- **EXERCISE PROMPT**
Please retype exactly the lines from the one containing "Click the Show Notebook button" through the end of the records, leaving out the pictures.
Segment Open
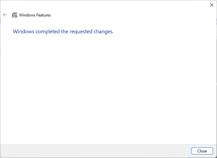Click the gray footer bar beside Close

coord(99,151)
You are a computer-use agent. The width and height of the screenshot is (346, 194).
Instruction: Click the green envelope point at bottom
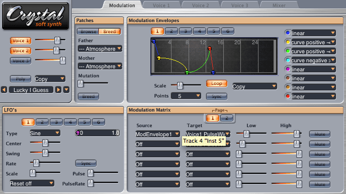coord(187,72)
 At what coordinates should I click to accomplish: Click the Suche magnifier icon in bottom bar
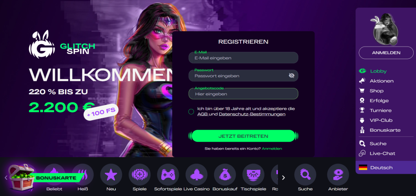(x=305, y=175)
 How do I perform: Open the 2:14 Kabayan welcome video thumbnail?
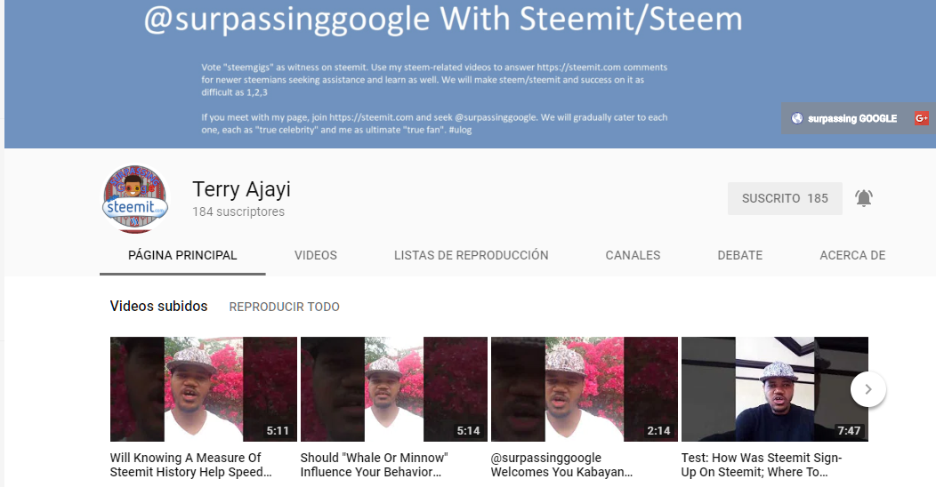tap(585, 389)
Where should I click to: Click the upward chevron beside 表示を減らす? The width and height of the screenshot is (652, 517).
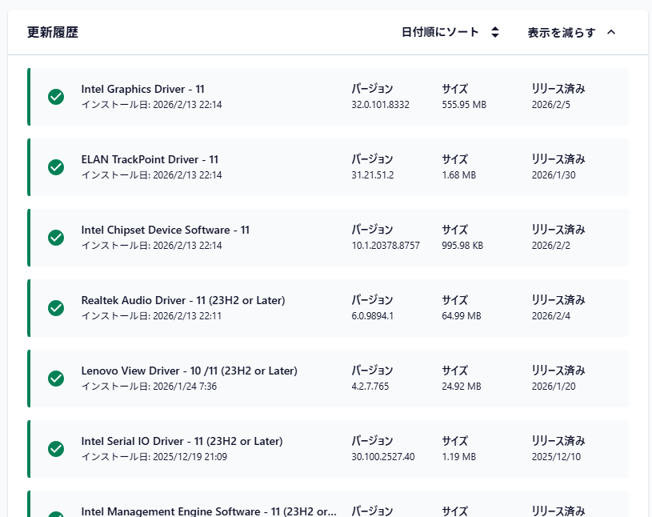pyautogui.click(x=611, y=33)
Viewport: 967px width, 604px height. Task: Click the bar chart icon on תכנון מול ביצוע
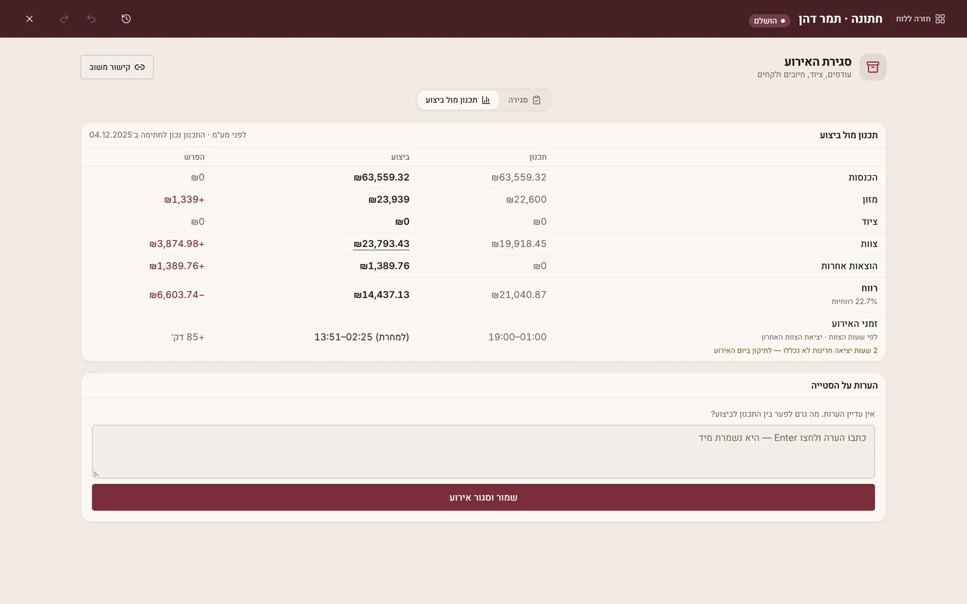tap(486, 100)
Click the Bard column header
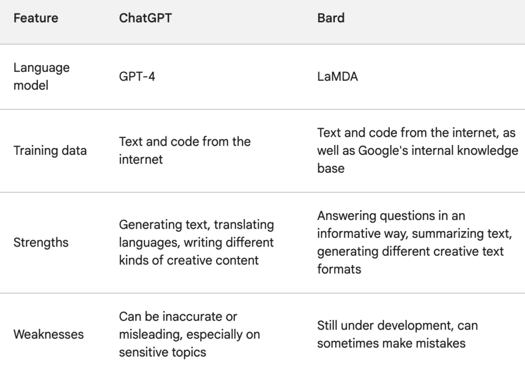The height and width of the screenshot is (365, 525). point(331,18)
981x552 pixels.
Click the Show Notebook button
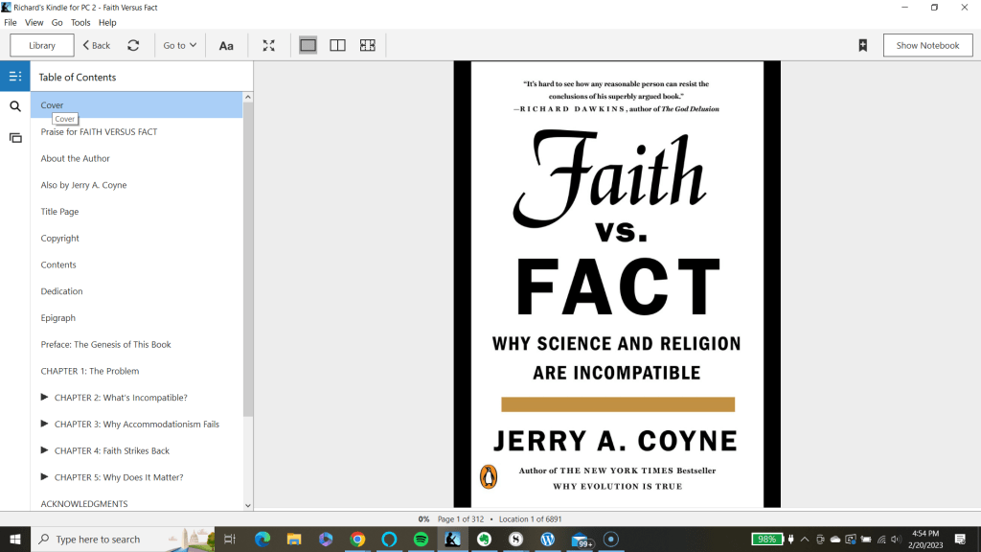click(x=927, y=45)
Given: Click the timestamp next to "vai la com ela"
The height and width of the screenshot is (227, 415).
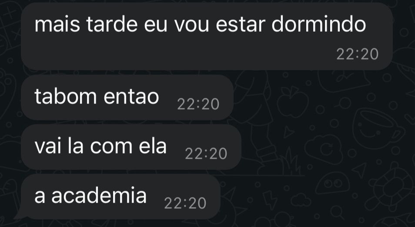Looking at the screenshot, I should (x=206, y=154).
Segment Closed
- **EXERCISE OUTPUT**
Click the Show Notebook button
click(x=927, y=45)
Given: Click the timestamp next to "vai la com ela"
The height and width of the screenshot is (227, 415).
Looking at the screenshot, I should (x=206, y=154).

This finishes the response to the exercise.